Cape Town – For the first time in two decades, NEITHER of the Currie Cup’s traditional “big two” in history, Western Province and the Blue Bulls, have cracked the knockout phase.
Between them, Province (34 titles) and the Bulls/Northern Transvaal (23) have hugely monopolised the trophy in the time-honoured premier domestic competition.
While Pote Human’s charges not making the cut in 2019 has been on the cards for a while – they ended sixth, just one point clear of the basement Pumas – WP were still in very realistic contention ahead of their closing league fixture against the Cheetahs in Bloemfontein on Saturday.
But John Dobson’s team somehow contrived to turn a hugely promising 33-12 lead after 46 minutes into a costly 38-33 reverse as the Cheetahs heroically bounced back with four unanswered tries, outlasting the Capetonians in an often breathless encounter.

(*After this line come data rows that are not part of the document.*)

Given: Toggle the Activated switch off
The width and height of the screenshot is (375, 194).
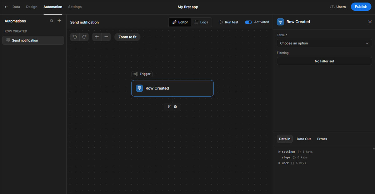Looking at the screenshot, I should point(248,22).
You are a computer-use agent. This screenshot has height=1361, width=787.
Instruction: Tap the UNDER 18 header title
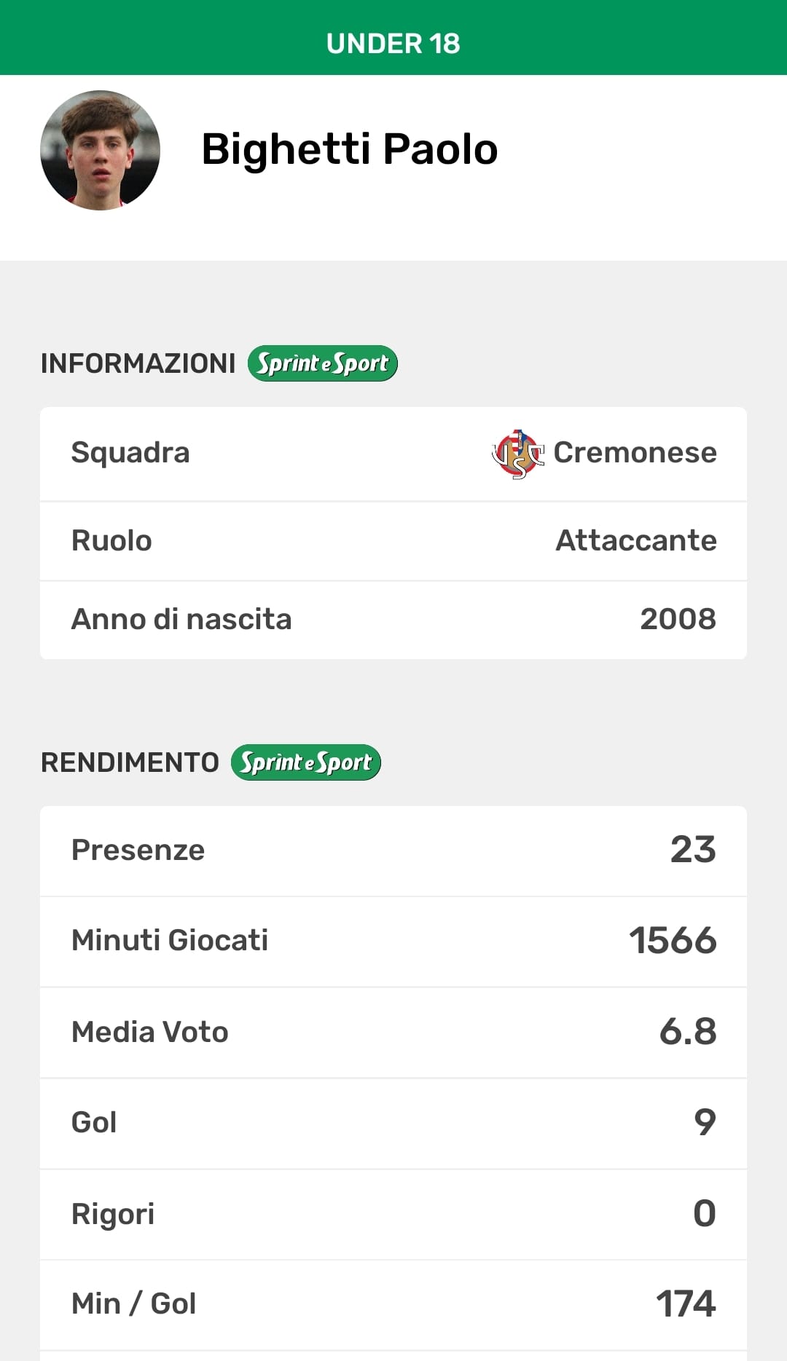pos(394,44)
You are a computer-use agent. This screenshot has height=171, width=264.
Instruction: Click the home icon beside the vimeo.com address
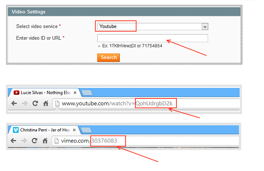(45, 140)
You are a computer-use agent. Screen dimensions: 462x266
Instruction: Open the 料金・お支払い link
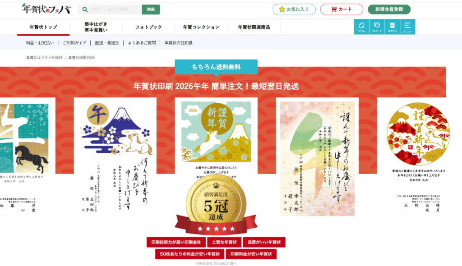(x=40, y=43)
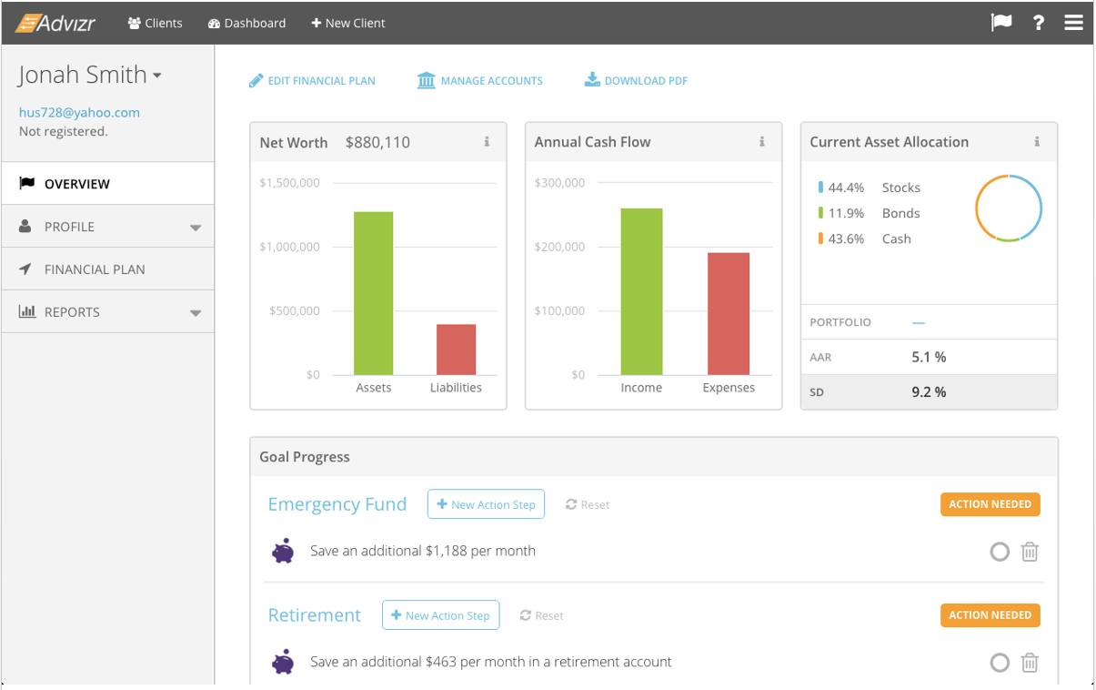Mark the Retirement savings step complete

coord(999,663)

Soon to be turning their attention to the Pro14, beginning in late September, simultaneously the central franchise turned the rising threat of not making the last four at all into dramatic top-dog status on the final table, meaning rights not only to a home semi against the Sharks next Saturday (17:15) but also hosting the potential Bloemfontein showpiece a week onward.
The second-placed Lions, who pipped hitherto pace-setting Griquas 27-26 with a late penalty in Kimberley, now entertain the very same foes in Johannesburg in the earlier kick-off (15:00).

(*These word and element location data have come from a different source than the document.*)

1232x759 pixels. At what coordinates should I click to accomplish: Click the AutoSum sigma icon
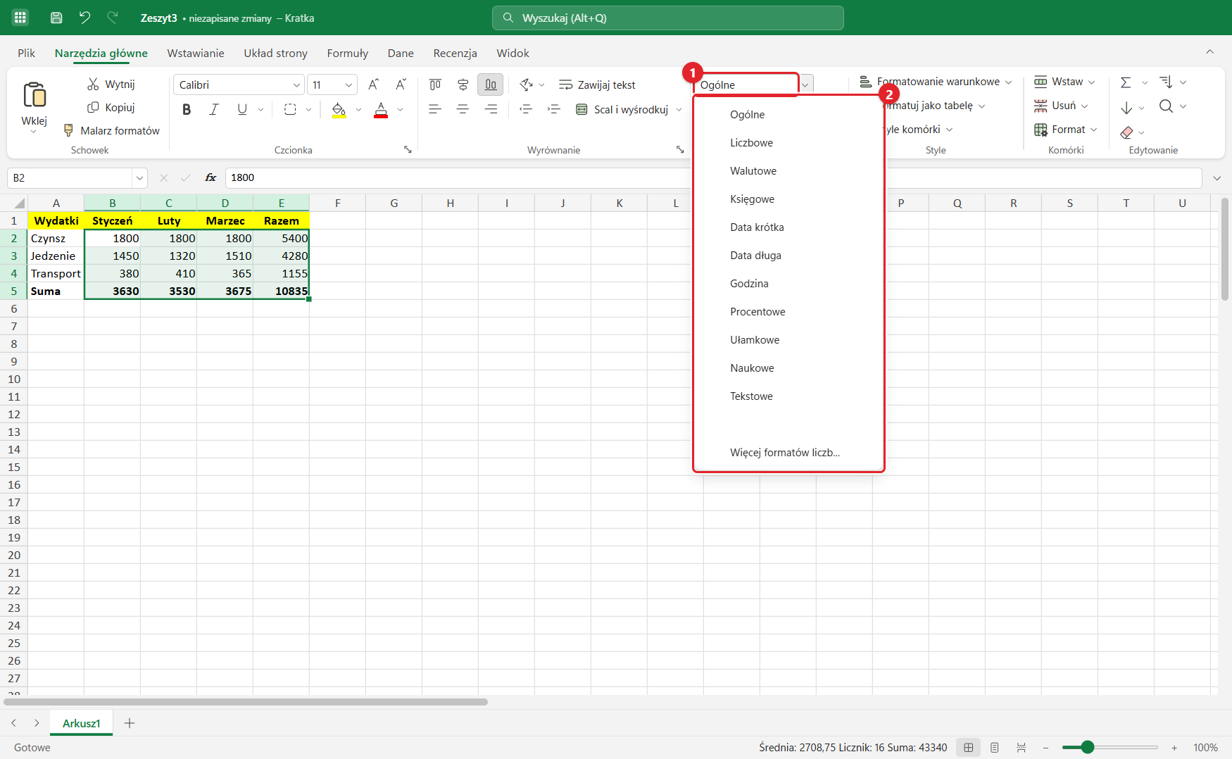(x=1126, y=82)
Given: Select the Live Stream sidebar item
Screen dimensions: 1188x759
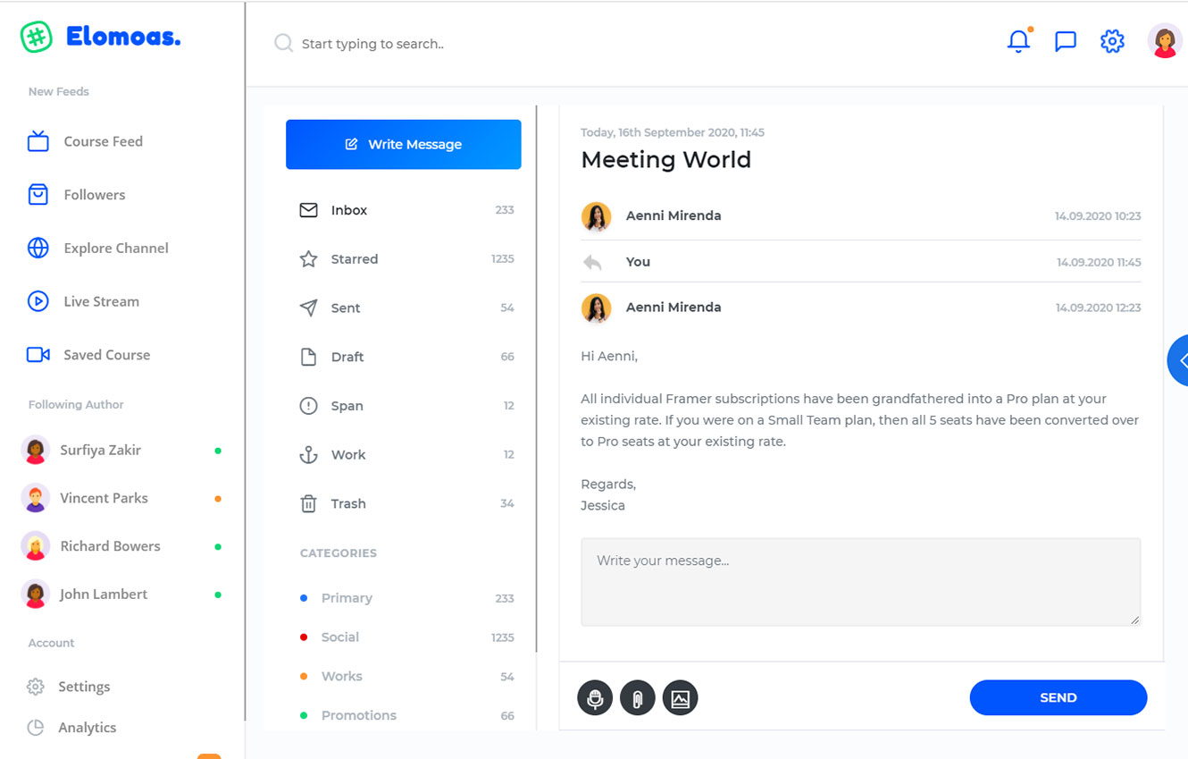Looking at the screenshot, I should (101, 301).
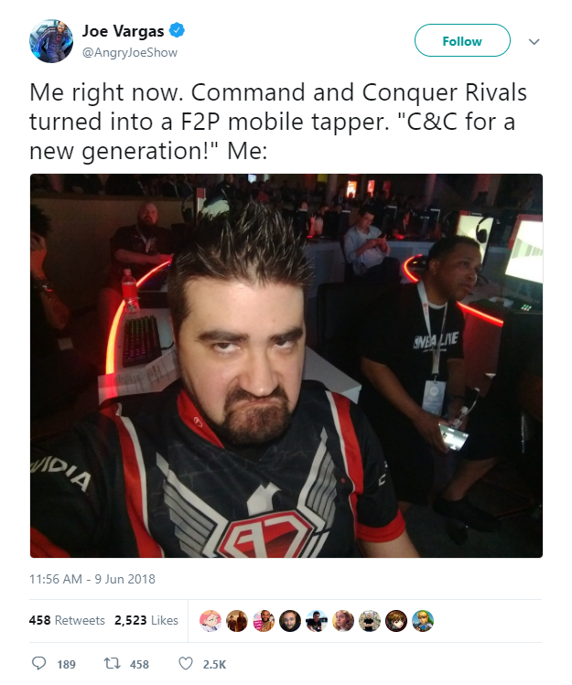Like the tweet with heart icon
Screen dimensions: 572x685
[x=186, y=664]
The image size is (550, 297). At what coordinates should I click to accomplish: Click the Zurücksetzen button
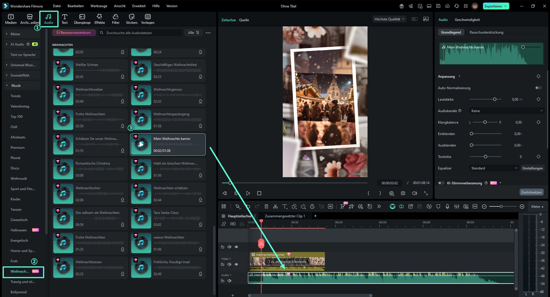click(x=531, y=192)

It must have been a gut-wrencher for Brent Janse van Rensburg’s largely unsung, superstar-shy outfit to be deprived of one home knockout fixture, at least, at the eleventh hour.
But at the same time, they should not travel to the Big Smoke feeling they have very little chance of toppling the bigger union: some of their best results this year have been on the road, including a 37-13 first-round thumping of the Sharks in Durban and 37-15 triumph over the Bulls in Pretoria.
The Lions, for their part, have been strangely fallible at home, losing two of their three Ellis Park games (to the Bulls and Sharks), while earning a perfect three-out-of-three record away -- so we could still see a humdinger in that semi.
A lot of neutrals are likely to throw their weight behind Griquas for nostalgic reasons, considering that the rather more minnow outfit last won the Currie Cup in their iconic year of 1970, and not been so much as runners-up since.
Whilst the Cheetahs, winners for the last time in 2016, will feel confident about the visit of the Sharks, it must be remembered that the Durban team are defending champions, and finalists in each of the last two seasons; many of their players will be well-versed in knockout pressure.
But the absence of both Province and the Blue Bulls from the knockouts is still a conspicuous feature: the first time both have been shoved to the margins at that level together since as far back as 1999.
In a much more expanded, 14-team competition that year, the Bulls finished fifth on the table and WP as low as 11th; the Golden Lions were the eventual champions, trouncing the Sharks 32-9 in the Kings Park final.
Province failing to make the last four serves as a reminder of how important it will be that the cash-challenged union hold onto as many of their senior Springbok squad personnel as possible for 2020’s Super Rugby campaign, Dobson’s first as head coach at that level.
As for the Bulls, this Currie Cup failure serves as a nasty comeuppance after their side in the broader southern hemisphere competition this year had been the best-performing strictly South African one (the Jaguares won the conference), and plucky losing quarter-finalists – but a raft of quality players have since moved on and a painstaking rebuilding phase has been necessary.